## Task objective
Retype each line below precisely.

::::

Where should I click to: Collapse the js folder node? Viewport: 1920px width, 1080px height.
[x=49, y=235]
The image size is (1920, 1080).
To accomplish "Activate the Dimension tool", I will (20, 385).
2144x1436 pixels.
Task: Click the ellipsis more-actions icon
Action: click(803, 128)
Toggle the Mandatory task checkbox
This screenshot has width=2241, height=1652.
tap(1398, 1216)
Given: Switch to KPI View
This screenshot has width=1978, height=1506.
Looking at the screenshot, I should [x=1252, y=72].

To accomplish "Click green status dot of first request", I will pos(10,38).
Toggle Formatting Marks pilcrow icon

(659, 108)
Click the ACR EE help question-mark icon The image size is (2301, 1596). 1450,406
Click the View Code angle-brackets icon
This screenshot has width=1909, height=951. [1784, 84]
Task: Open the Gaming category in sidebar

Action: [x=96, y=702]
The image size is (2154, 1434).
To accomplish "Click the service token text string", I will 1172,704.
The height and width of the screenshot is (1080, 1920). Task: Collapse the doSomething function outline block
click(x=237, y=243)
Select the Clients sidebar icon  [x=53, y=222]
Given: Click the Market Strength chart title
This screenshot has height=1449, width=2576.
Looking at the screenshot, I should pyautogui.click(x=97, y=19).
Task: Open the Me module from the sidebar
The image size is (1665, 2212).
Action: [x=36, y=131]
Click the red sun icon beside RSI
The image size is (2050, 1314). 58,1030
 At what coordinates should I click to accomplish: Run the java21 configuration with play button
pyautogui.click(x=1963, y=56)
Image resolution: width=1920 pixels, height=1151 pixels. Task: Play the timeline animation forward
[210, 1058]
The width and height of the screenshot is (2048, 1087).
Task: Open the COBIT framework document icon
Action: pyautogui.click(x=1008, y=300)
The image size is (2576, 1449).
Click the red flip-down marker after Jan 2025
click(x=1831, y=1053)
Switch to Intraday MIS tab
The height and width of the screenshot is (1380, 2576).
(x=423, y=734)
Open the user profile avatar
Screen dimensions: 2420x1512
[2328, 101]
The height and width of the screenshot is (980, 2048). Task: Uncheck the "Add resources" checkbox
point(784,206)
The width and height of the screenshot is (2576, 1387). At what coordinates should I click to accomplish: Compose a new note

::::

## Answer to this problem
Where should I click to: Collapse the js folder node? Viewport: 1920px width, 1080px height.
[x=49, y=235]
The image size is (1920, 1080).
To accomplish "Activate the Dimension tool", I will (20, 385).
2144x1436 pixels.
Task: Click the ellipsis more-actions icon
Action: click(803, 128)
Toggle the Mandatory task checkbox
This screenshot has width=2241, height=1652.
tap(1398, 1216)
Given: Switch to KPI View
This screenshot has width=1978, height=1506.
Looking at the screenshot, I should [x=1252, y=72].

To accomplish "Click green status dot of first request", I will pos(10,38).
Toggle Formatting Marks pilcrow icon

(659, 108)
Click the ACR EE help question-mark icon The image size is (2301, 1596). 1450,406
Click the View Code angle-brackets icon
This screenshot has width=1909, height=951. [1784, 84]
Task: Open the Gaming category in sidebar

Action: [x=96, y=702]
The image size is (2154, 1434).
To accomplish "Click the service token text string", I will 1172,704.
The height and width of the screenshot is (1080, 1920). Task: Collapse the doSomething function outline block
click(x=237, y=243)
Select the Clients sidebar icon  [x=53, y=222]
Given: Click the Market Strength chart title
This screenshot has height=1449, width=2576.
Looking at the screenshot, I should pyautogui.click(x=97, y=19).
Task: Open the Me module from the sidebar
The image size is (1665, 2212).
Action: [x=36, y=131]
Click the red sun icon beside RSI
The image size is (2050, 1314). 58,1030
 At what coordinates should I click to accomplish: Run the java21 configuration with play button
pyautogui.click(x=1963, y=56)
Image resolution: width=1920 pixels, height=1151 pixels. Task: Play the timeline animation forward
[210, 1058]
The width and height of the screenshot is (2048, 1087).
Task: Open the COBIT framework document icon
Action: pyautogui.click(x=1008, y=300)
The image size is (2576, 1449).
Click the red flip-down marker after Jan 2025
click(x=1831, y=1053)
Switch to Intraday MIS tab
The height and width of the screenshot is (1380, 2576).
(x=423, y=734)
Open the user profile avatar
Screen dimensions: 2420x1512
[2328, 101]
The height and width of the screenshot is (980, 2048). Task: Uncheck the "Add resources" checkbox
point(784,206)
The width and height of the screenshot is (2576, 1387). At what coordinates should I click to accomplish: Compose a new note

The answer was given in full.